====== Available data

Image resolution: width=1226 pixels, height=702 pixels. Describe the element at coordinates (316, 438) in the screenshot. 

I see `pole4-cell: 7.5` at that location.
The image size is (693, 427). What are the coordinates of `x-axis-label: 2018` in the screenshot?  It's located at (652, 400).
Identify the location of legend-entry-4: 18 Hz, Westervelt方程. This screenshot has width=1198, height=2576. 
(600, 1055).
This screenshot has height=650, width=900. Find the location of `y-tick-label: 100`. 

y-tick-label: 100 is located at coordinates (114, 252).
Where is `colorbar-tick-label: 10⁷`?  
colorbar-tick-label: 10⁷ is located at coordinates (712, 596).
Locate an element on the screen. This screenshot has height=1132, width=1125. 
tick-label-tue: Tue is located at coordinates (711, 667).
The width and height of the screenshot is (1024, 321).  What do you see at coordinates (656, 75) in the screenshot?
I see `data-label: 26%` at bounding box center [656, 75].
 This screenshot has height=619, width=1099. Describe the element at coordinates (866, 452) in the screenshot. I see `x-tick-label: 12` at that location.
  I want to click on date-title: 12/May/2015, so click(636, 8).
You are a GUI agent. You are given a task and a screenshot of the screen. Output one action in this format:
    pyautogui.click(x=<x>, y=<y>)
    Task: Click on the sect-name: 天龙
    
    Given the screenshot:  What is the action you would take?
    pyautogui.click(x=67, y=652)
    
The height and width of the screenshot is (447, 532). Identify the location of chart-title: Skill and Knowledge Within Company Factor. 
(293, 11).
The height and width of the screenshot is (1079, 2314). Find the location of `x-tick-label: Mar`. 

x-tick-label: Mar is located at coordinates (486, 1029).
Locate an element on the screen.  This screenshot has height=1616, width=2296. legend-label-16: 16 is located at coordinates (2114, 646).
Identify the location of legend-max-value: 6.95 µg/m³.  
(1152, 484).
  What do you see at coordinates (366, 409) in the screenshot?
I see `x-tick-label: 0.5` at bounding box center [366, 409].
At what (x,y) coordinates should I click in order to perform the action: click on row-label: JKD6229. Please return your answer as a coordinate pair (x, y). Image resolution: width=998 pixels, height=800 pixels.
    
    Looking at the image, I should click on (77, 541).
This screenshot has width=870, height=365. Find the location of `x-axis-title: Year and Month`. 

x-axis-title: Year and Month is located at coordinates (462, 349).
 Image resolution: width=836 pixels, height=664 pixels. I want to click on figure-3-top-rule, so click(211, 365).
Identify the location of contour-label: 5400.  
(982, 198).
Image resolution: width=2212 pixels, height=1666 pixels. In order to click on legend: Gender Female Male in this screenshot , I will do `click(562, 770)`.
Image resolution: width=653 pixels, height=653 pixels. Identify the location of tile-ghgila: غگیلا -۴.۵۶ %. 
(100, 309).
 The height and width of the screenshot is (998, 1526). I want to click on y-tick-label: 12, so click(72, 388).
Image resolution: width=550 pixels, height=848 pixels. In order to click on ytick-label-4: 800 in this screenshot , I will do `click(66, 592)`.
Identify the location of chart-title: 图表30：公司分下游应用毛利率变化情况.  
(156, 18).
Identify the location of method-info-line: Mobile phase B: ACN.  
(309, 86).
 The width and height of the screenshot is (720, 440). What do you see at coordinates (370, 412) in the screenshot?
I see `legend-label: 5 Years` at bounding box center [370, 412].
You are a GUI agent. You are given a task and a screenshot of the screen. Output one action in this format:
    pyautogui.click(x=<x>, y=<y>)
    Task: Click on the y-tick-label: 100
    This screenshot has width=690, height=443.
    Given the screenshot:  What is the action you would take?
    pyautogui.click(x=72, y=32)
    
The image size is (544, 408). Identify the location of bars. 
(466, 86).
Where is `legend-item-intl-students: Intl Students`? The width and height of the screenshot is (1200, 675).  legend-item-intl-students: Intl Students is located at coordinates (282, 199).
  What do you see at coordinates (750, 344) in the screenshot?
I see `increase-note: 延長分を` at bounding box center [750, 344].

============

- **Task details**: Copy out all of the rows above again, keeping every line word for word.

- **Exercise response**:
Image resolution: width=1226 pixels, height=702 pixels. Describe the element at coordinates (316, 438) in the screenshot. 

I see `pole4-cell: 7.5` at that location.
The image size is (693, 427). What are the coordinates of `x-axis-label: 2018` in the screenshot?  It's located at (652, 400).
Identify the location of legend-entry-4: 18 Hz, Westervelt方程. This screenshot has width=1198, height=2576. 
(600, 1055).
This screenshot has height=650, width=900. Find the location of `y-tick-label: 100`. 

y-tick-label: 100 is located at coordinates (114, 252).
Where is `colorbar-tick-label: 10⁷`?  
colorbar-tick-label: 10⁷ is located at coordinates (712, 596).
Locate an element on the screen. This screenshot has height=1132, width=1125. 
tick-label-tue: Tue is located at coordinates (711, 667).
The width and height of the screenshot is (1024, 321).  What do you see at coordinates (656, 75) in the screenshot?
I see `data-label: 26%` at bounding box center [656, 75].
 This screenshot has height=619, width=1099. Describe the element at coordinates (866, 452) in the screenshot. I see `x-tick-label: 12` at that location.
  I want to click on date-title: 12/May/2015, so click(636, 8).
You are a GUI agent. You are given a task and a screenshot of the screen. Output one action in this format:
    pyautogui.click(x=<x>, y=<y>)
    Task: Click on the sect-name: 天龙
    
    Given the screenshot:  What is the action you would take?
    pyautogui.click(x=67, y=652)
    
The height and width of the screenshot is (447, 532). Identify the location of chart-title: Skill and Knowledge Within Company Factor. 
(293, 11).
The height and width of the screenshot is (1079, 2314). Find the location of `x-tick-label: Mar`. 

x-tick-label: Mar is located at coordinates (486, 1029).
Locate an element on the screen.  This screenshot has height=1616, width=2296. legend-label-16: 16 is located at coordinates (2114, 646).
Identify the location of legend-max-value: 6.95 µg/m³.  
(1152, 484).
  What do you see at coordinates (366, 409) in the screenshot?
I see `x-tick-label: 0.5` at bounding box center [366, 409].
At what (x,y) coordinates should I click in order to perform the action: click on row-label: JKD6229. Please return your answer as a coordinate pair (x, y). Image resolution: width=998 pixels, height=800 pixels.
    
    Looking at the image, I should click on (77, 541).
This screenshot has width=870, height=365. Find the location of `x-axis-title: Year and Month`. 

x-axis-title: Year and Month is located at coordinates (462, 349).
 Image resolution: width=836 pixels, height=664 pixels. I want to click on figure-3-top-rule, so click(211, 365).
Identify the location of contour-label: 5400.  
(982, 198).
Image resolution: width=2212 pixels, height=1666 pixels. In order to click on legend: Gender Female Male in this screenshot , I will do `click(562, 770)`.
Image resolution: width=653 pixels, height=653 pixels. Identify the location of tile-ghgila: غگیلا -۴.۵۶ %. 
(100, 309).
 The height and width of the screenshot is (998, 1526). I want to click on y-tick-label: 12, so click(72, 388).
Image resolution: width=550 pixels, height=848 pixels. In order to click on ytick-label-4: 800 in this screenshot , I will do `click(66, 592)`.
Identify the location of chart-title: 图表30：公司分下游应用毛利率变化情况.  
(156, 18).
Identify the location of method-info-line: Mobile phase B: ACN.  
(309, 86).
 The width and height of the screenshot is (720, 440). What do you see at coordinates (370, 412) in the screenshot?
I see `legend-label: 5 Years` at bounding box center [370, 412].
You are a GUI agent. You are given a task and a screenshot of the screen. Output one action in this format:
    pyautogui.click(x=<x>, y=<y>)
    Task: Click on the y-tick-label: 100
    This screenshot has width=690, height=443.
    Given the screenshot:  What is the action you would take?
    pyautogui.click(x=72, y=32)
    
The image size is (544, 408). Identify the location of bars. 
(466, 86).
Where is `legend-item-intl-students: Intl Students`? The width and height of the screenshot is (1200, 675).  legend-item-intl-students: Intl Students is located at coordinates (282, 199).
  What do you see at coordinates (750, 344) in the screenshot?
I see `increase-note: 延長分を` at bounding box center [750, 344].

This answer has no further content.